■ **WHAT THE TASK ASKS**:
All of the records below need to be copied exactly.

■ **RECORDED DATA**:

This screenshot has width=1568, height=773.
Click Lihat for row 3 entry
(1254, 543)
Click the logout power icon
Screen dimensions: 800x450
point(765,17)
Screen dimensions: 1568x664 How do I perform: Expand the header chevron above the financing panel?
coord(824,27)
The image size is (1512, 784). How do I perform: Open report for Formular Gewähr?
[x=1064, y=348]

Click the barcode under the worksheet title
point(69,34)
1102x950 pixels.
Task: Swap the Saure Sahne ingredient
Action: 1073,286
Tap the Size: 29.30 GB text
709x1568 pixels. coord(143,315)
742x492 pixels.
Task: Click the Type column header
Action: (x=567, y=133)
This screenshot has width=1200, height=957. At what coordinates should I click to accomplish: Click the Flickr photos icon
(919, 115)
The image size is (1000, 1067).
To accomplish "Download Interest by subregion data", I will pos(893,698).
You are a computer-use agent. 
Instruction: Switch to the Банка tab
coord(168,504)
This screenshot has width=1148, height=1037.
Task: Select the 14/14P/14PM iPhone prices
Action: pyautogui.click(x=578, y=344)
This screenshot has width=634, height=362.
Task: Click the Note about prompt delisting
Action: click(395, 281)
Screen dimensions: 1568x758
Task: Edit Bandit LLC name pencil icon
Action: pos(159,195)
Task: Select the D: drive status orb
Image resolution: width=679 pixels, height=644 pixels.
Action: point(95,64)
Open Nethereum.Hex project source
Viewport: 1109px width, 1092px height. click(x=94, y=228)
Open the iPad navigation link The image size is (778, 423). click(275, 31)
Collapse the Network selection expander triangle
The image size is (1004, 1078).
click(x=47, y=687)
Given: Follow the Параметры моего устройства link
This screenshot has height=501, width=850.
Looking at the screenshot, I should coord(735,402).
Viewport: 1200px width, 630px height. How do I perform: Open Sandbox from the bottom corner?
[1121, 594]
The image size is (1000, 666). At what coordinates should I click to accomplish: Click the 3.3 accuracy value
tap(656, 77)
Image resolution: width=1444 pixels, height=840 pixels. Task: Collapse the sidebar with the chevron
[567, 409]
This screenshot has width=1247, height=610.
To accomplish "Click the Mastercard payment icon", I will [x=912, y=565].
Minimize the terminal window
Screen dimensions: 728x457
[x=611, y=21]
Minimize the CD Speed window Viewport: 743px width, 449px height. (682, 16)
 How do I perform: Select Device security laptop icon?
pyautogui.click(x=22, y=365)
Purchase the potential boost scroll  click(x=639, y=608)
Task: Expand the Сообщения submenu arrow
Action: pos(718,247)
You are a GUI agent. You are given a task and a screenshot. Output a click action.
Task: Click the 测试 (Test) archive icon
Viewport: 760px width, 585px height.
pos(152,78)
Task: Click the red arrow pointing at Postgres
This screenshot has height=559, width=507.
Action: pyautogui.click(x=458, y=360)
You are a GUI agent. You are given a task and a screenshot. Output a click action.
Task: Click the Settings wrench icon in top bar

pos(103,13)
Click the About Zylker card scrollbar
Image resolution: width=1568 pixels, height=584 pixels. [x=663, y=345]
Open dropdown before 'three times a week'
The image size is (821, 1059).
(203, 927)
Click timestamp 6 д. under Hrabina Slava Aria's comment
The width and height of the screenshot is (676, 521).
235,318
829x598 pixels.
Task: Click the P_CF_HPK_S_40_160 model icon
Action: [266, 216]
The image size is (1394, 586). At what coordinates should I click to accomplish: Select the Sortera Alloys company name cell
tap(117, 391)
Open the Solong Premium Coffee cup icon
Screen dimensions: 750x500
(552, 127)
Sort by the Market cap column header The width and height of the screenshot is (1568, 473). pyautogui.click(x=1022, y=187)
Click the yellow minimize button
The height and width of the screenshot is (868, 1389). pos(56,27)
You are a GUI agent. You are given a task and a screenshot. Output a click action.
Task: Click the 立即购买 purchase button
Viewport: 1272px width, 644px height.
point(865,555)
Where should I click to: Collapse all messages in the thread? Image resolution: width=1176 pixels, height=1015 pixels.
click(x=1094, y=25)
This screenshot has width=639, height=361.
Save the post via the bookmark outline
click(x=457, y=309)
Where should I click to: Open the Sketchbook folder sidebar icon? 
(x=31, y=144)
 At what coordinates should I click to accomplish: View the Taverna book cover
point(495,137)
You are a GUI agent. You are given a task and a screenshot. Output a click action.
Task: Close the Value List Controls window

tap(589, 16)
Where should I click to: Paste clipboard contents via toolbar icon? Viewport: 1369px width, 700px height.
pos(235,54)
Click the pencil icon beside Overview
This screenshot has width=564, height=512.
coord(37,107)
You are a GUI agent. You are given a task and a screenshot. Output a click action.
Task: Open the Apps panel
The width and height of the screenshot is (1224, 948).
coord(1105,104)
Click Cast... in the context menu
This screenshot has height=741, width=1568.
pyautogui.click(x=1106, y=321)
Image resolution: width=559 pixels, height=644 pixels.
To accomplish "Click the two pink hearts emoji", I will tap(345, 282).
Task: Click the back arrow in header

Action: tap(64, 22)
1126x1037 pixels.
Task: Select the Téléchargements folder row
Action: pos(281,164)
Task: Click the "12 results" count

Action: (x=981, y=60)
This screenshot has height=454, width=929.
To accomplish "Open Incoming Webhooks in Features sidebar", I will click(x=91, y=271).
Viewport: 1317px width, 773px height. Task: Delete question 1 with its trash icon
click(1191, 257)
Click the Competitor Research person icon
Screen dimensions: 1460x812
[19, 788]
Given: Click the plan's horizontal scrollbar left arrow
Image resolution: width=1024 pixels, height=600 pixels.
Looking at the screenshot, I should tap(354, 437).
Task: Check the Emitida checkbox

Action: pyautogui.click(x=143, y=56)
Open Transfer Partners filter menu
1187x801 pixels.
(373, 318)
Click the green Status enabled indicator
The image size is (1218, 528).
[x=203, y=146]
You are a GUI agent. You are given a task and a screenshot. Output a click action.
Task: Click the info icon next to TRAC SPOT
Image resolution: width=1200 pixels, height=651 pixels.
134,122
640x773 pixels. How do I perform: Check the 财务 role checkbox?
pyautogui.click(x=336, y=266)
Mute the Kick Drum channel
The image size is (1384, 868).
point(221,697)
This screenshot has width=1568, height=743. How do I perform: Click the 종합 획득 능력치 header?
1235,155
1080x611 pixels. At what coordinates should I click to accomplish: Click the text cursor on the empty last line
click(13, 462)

■ **ANSWER SPACE**:
This screenshot has width=1568, height=773.
Click Lihat for row 3 entry
(1254, 543)
Click the logout power icon
Screen dimensions: 800x450
point(765,17)
Screen dimensions: 1568x664 How do I perform: Expand the header chevron above the financing panel?
coord(824,27)
The image size is (1512, 784). How do I perform: Open report for Formular Gewähr?
[x=1064, y=348]

Click the barcode under the worksheet title
point(69,34)
1102x950 pixels.
Task: Swap the Saure Sahne ingredient
Action: 1073,286
Tap the Size: 29.30 GB text
709x1568 pixels. coord(143,315)
742x492 pixels.
Task: Click the Type column header
Action: (x=567, y=133)
This screenshot has width=1200, height=957. At what coordinates should I click to accomplish: Click the Flickr photos icon
(919, 115)
The image size is (1000, 1067).
To accomplish "Download Interest by subregion data", I will pos(893,698).
You are a computer-use agent. 
Instruction: Switch to the Банка tab
coord(168,504)
This screenshot has width=1148, height=1037.
Task: Select the 14/14P/14PM iPhone prices
Action: pyautogui.click(x=578, y=344)
This screenshot has width=634, height=362.
Task: Click the Note about prompt delisting
Action: click(395, 281)
Screen dimensions: 1568x758
Task: Edit Bandit LLC name pencil icon
Action: pos(159,195)
Task: Select the D: drive status orb
Image resolution: width=679 pixels, height=644 pixels.
Action: point(95,64)
Open Nethereum.Hex project source
Viewport: 1109px width, 1092px height. click(x=94, y=228)
Open the iPad navigation link The image size is (778, 423). click(275, 31)
Collapse the Network selection expander triangle
The image size is (1004, 1078).
click(x=47, y=687)
Given: Follow the Параметры моего устройства link
This screenshot has height=501, width=850.
Looking at the screenshot, I should coord(735,402).
Viewport: 1200px width, 630px height. How do I perform: Open Sandbox from the bottom corner?
[1121, 594]
The image size is (1000, 666). At what coordinates should I click to accomplish: Click the 3.3 accuracy value
tap(656, 77)
Image resolution: width=1444 pixels, height=840 pixels. Task: Collapse the sidebar with the chevron
[567, 409]
This screenshot has width=1247, height=610.
To accomplish "Click the Mastercard payment icon", I will [x=912, y=565].
Minimize the terminal window
Screen dimensions: 728x457
[x=611, y=21]
Minimize the CD Speed window Viewport: 743px width, 449px height. (682, 16)
 How do I perform: Select Device security laptop icon?
pyautogui.click(x=22, y=365)
Purchase the potential boost scroll  click(x=639, y=608)
Task: Expand the Сообщения submenu arrow
Action: pos(718,247)
You are a GUI agent. You are given a task and a screenshot. Output a click action.
Task: Click the 测试 (Test) archive icon
Viewport: 760px width, 585px height.
pos(152,78)
Task: Click the red arrow pointing at Postgres
This screenshot has height=559, width=507.
Action: pyautogui.click(x=458, y=360)
You are a GUI agent. You are given a task and a screenshot. Output a click action.
Task: Click the Settings wrench icon in top bar

pos(103,13)
Click the About Zylker card scrollbar
Image resolution: width=1568 pixels, height=584 pixels. [x=663, y=345]
Open dropdown before 'three times a week'
The image size is (821, 1059).
(203, 927)
Click timestamp 6 д. under Hrabina Slava Aria's comment
The width and height of the screenshot is (676, 521).
235,318
829x598 pixels.
Task: Click the P_CF_HPK_S_40_160 model icon
Action: [266, 216]
The image size is (1394, 586). At what coordinates should I click to accomplish: Select the Sortera Alloys company name cell
tap(117, 391)
Open the Solong Premium Coffee cup icon
Screen dimensions: 750x500
(552, 127)
Sort by the Market cap column header The width and height of the screenshot is (1568, 473). pyautogui.click(x=1022, y=187)
Click the yellow minimize button
The height and width of the screenshot is (868, 1389). pos(56,27)
You are a GUI agent. You are given a task and a screenshot. Output a click action.
Task: Click the 立即购买 purchase button
Viewport: 1272px width, 644px height.
point(865,555)
Where should I click to: Collapse all messages in the thread? Image resolution: width=1176 pixels, height=1015 pixels.
click(x=1094, y=25)
This screenshot has width=639, height=361.
Save the post via the bookmark outline
click(x=457, y=309)
Where should I click to: Open the Sketchbook folder sidebar icon? 
(x=31, y=144)
 At what coordinates should I click to accomplish: View the Taverna book cover
point(495,137)
You are a GUI agent. You are given a task and a screenshot. Output a click action.
Task: Close the Value List Controls window

tap(589, 16)
Where should I click to: Paste clipboard contents via toolbar icon? Viewport: 1369px width, 700px height.
pos(235,54)
Click the pencil icon beside Overview
This screenshot has width=564, height=512.
coord(37,107)
You are a GUI agent. You are given a task and a screenshot. Output a click action.
Task: Open the Apps panel
The width and height of the screenshot is (1224, 948).
coord(1105,104)
Click Cast... in the context menu
This screenshot has height=741, width=1568.
pyautogui.click(x=1106, y=321)
Image resolution: width=559 pixels, height=644 pixels.
To accomplish "Click the two pink hearts emoji", I will tap(345, 282).
Task: Click the back arrow in header

Action: tap(64, 22)
1126x1037 pixels.
Task: Select the Téléchargements folder row
Action: pos(281,164)
Task: Click the "12 results" count

Action: (x=981, y=60)
This screenshot has height=454, width=929.
To accomplish "Open Incoming Webhooks in Features sidebar", I will click(x=91, y=271).
Viewport: 1317px width, 773px height. Task: Delete question 1 with its trash icon
click(1191, 257)
Click the Competitor Research person icon
Screen dimensions: 1460x812
[19, 788]
Given: Click the plan's horizontal scrollbar left arrow
Image resolution: width=1024 pixels, height=600 pixels.
Looking at the screenshot, I should tap(354, 437).
Task: Check the Emitida checkbox

Action: pyautogui.click(x=143, y=56)
Open Transfer Partners filter menu
1187x801 pixels.
(373, 318)
Click the green Status enabled indicator
The image size is (1218, 528).
[x=203, y=146]
You are a GUI agent. You are given a task and a screenshot. Output a click action.
Task: Click the info icon next to TRAC SPOT
Image resolution: width=1200 pixels, height=651 pixels.
134,122
640x773 pixels. How do I perform: Check the 财务 role checkbox?
pyautogui.click(x=336, y=266)
Mute the Kick Drum channel
The image size is (1384, 868).
point(221,697)
This screenshot has width=1568, height=743. How do I perform: Click the 종합 획득 능력치 header?
1235,155
1080x611 pixels. At what coordinates should I click to accomplish: Click the text cursor on the empty last line
click(13, 462)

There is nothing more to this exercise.